负载供者凋亡细胞的受者未成熟树突状细胞可延长小鼠移植心脏的存活时间

Marked prolongation of murine cardiac allograft survival using recipient immature dendritic cells pulsed donor-derived apoptotic cells

目的 探讨吞噬供体凋亡细胞的受者树突状细胞 (DC)的功能及其在诱导同种异体小鼠心脏移植耐受中的作用。方法 应用中波紫外线照射的方法诱导供者脾细胞凋亡 ,并在体外与受者骨髓来源的DC共同培养 ,同时用核因子 κB寡聚脱氧核苷酸诱骗剂 (NF κBODNDecoy)抑制DC的成熟。建立同种异体小鼠心脏异位移植模型 ,移植术前 7d经门静脉给受者输注经上述处理的DC ,观察移植物的存活时间 ,并检测移植物内相关细胞因子基因的表达情况。结果 NF κBODNDecoy可明显抑制DC吞噬凋亡细胞后的成熟 ;经NF κBODNDecoy处理且负载凋亡脾细胞的DC可抑制T淋巴细胞增殖反应 ,且具有供者特异性 ,接受DC门静脉输注的受者 ,移植心脏的平均存活时间明显延长 ,移植心脏内白细胞介素 2及γ干扰素mRNA的水平减低 ,白细胞介素 10mRNA的水平升高 ,而输注仅负载凋亡脾细胞的DC ,移植心脏的平均存活时间未见延长 (P <0 .0 1) ,这种保护作用具有抗原特异性。结论 以NF κBODNDecoy处理的、吞噬同种凋亡细胞的受者未成熟DC可明显延长同种小鼠移植心脏的存活时间。

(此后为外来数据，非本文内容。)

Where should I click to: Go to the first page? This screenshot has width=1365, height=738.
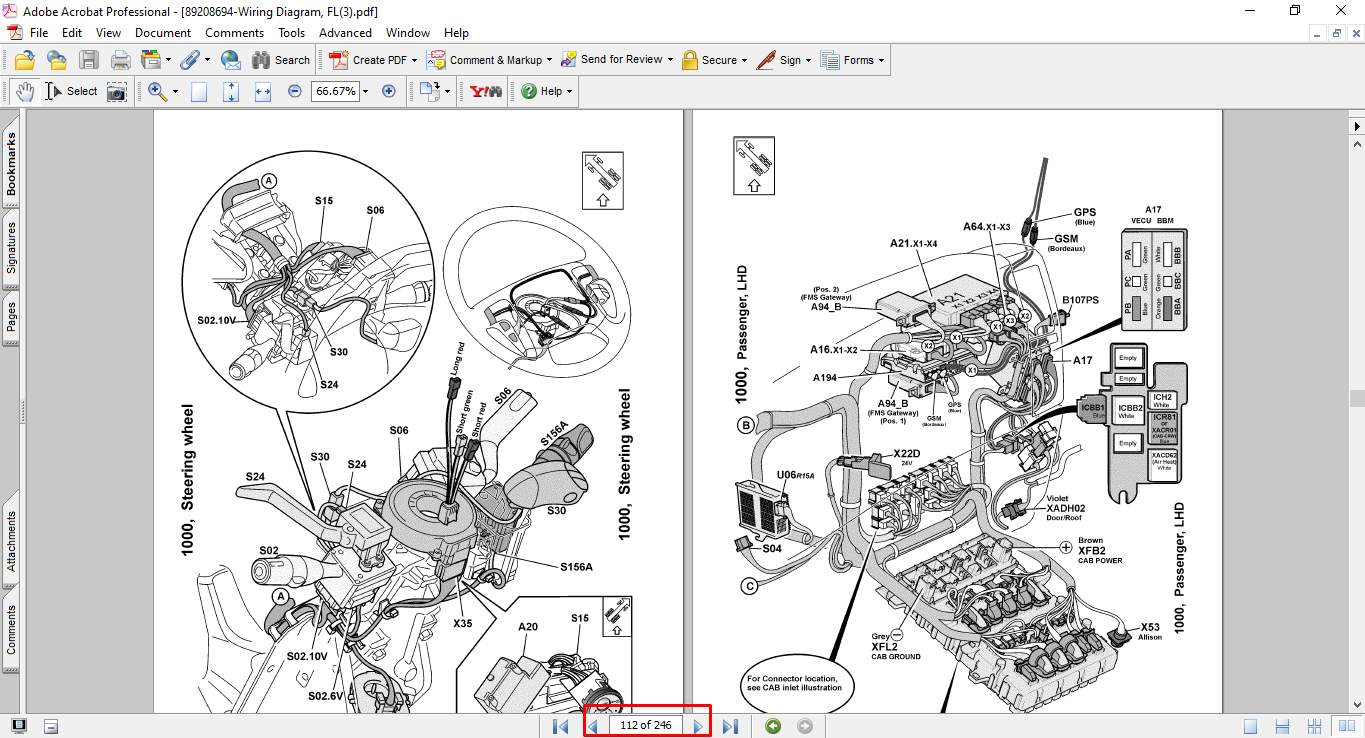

Objective To investigate the effect of recipient dendritic cells (DC) loaded with donor-derived apoptotic cells on inducing murine cardiac allograft tolerance. Methods Apoptosis of donor-derived splenocytes (SC) was induced by ultraviolet B irradiation(UVB). UVB-irradiated allogenic SC were co-cultured with recipient bone marrow-derived DC that maturation was inhibited by NF-κB ODN Decoy, so that could acquire tolerogenic-immature DC loaded with donor-derived apoptotic cells (Decoy Apo-SC DC). A heterotopic vascularized heart transplantation was performed from BALB/c to C57BL/6 mice, and recipients were given one injection of recipient immature (Decoy Apo-SC DC) or mature (Apo-SC DC) DC engulfed donor-derived apoptotic cells (2×10 6 cells) through the portal vein at 7 days before the heart transplantation in the absence of immunosuppression. The cardiac survival and the expression of intragraft cytokines (IL-2, IL-10 and IFN-γ) were evaluated.Results DC had potent phagocytosis of allogenic apoptotic SC (Apo-SC). NF-κB ODN Decoy inhibited engulfment of apoptotic cells-induced maturation of DC and then induced recipient tolerogenic DC. Recipient tolerogenic DC loaded with donor-derived apoptotic cells were able to cross-tolerate recipient T cells, which revealed by alloantigen-specific T-cell hyporesponsiveness in primary and secondary mixed leukocyte reaction. Injection of recipient tolerogenic DC loaded with Decoy Apo-SC DC through the portal vein at 7 days before the heart transplantation significantly prolonged vascularized heart allograft survival (MST 36.4 days versus 7 days in control group, P< 0.01; 5 days in the injection of Apo-SC DC group, P< 0.01), and the function of prolongation had donor-specificity, and led to skewing of intragraft cytokine expression toward Th2 (IL-10).Conclusion Allogenic apoptotic cells-pulsed host DC prolongs cardiac allograft survival. The mechanisms responsible for DC tolerogenicity may involve the induction of indirect cross-tolerance and the skewing of Th cytokine responses. The results suggest that recipient tolerogenic DC loaded with donor-derived apoptotic cells might have therapeutic potential in the induction of transplant tolerance.